Protein samples can be derived from SDS-PAGE and are then subject to some chemical modifications. Disulfide bridges in proteins are reduced and cysteine amino acids are carboxymethylated chemically or acrylamidated during the gel electrophoresis.

Then the proteins are cut into several fragments using proteolytic enzymes such as trypsin, chymotrypsin or Glu-C. A typical sample:protease ratio is 50:1. The proteolysis is typically carried out overnight and the resulting peptides are extracted with acetonitrile and dried under vacuum. The peptides are then dissolved in a small amount of distilled water or further concentrated and purified using ZipTip Pipette tips and are ready for mass spectrometric analysis.
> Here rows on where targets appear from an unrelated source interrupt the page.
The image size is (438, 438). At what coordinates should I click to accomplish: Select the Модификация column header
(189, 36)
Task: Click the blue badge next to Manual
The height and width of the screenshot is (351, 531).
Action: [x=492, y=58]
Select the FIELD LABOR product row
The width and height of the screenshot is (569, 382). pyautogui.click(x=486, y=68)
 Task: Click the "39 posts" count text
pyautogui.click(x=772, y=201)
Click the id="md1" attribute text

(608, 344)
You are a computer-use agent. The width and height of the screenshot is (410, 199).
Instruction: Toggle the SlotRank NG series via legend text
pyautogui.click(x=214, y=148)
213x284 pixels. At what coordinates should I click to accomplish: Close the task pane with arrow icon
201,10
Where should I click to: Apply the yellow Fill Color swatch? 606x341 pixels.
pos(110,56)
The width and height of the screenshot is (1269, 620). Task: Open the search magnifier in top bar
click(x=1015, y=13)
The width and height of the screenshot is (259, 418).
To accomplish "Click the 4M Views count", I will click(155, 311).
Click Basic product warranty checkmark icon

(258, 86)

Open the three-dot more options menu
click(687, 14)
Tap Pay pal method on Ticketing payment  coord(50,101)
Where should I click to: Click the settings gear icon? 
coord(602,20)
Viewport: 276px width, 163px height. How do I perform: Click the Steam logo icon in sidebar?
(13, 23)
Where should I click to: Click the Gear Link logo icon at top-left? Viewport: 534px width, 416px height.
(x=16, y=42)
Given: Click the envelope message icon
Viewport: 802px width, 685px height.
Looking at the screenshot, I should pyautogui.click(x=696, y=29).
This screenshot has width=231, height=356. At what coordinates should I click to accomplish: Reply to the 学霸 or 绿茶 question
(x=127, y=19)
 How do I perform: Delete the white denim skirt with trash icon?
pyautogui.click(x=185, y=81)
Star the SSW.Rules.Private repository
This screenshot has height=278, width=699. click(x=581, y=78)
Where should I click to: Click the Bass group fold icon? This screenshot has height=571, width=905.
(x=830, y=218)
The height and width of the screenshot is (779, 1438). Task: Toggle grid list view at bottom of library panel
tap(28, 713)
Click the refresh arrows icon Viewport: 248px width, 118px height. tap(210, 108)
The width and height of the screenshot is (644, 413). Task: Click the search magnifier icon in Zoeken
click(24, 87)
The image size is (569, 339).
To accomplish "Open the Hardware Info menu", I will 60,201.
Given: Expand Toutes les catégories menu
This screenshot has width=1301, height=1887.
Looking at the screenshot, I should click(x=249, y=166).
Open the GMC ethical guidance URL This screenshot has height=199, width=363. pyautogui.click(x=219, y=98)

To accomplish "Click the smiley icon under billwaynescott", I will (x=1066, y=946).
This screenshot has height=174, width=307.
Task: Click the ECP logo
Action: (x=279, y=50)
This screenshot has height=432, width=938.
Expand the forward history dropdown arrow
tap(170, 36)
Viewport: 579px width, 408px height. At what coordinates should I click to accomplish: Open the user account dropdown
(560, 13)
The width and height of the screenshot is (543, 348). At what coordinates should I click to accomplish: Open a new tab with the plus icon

Mass spectrometric analysis The digested protein can be analyzed with different types of mass spectrometers such as ESI-TOF or MALDI-TOF. MALDI-TOF is often the preferred instrument because it allows a high sample throughput and several proteins can be analyzed in a single experiment - if complemented by MS/MS analysis. A small fraction of the peptide (usually 1 microliter or less) is pipetted onto a MALDI target and a chemical called a matrix is added to the peptide mix. The matrix molecules are required for the desorption of the peptide molecules. Matrix and peptide molecules co-crystallize on the MALDI target and are ready to be analyzed. The target is inserted into the vacuum chamber of the mass spectrometer and the analysis of peptide masses is initiated by a pulsed laser beam which transfers high amounts of energy into the matrix molecules. The energy transfer is sufficient to promote the transition of matrix molecules and peptides from the solid state into the gas state. Then the molecules become accelerated in the electric field of the mass spectrometer and fly towards an ion detector where their arrival is detected as an electric signal. Their mass is proportional to their time of flight (TOF) in the drift tube and can be calculated accordingly.

Computational analysis The mass spectrometrical analysis produces a list of molecular weights which is often called peak list. The peptide masses are now compared to huge databases such as Swissprot, Genbank which contain protein sequence information. Software programs cut all these proteins into peptides with the same enzyme used in the chemical cleavage (for example trypsin). The absolute mass of all these peptides is then theoretically calculated. A comparison is made between the peak list of measured peptide masses and all the masses from the calculated peptides. The results are statistically analyzed and possible matches are returned in a results table.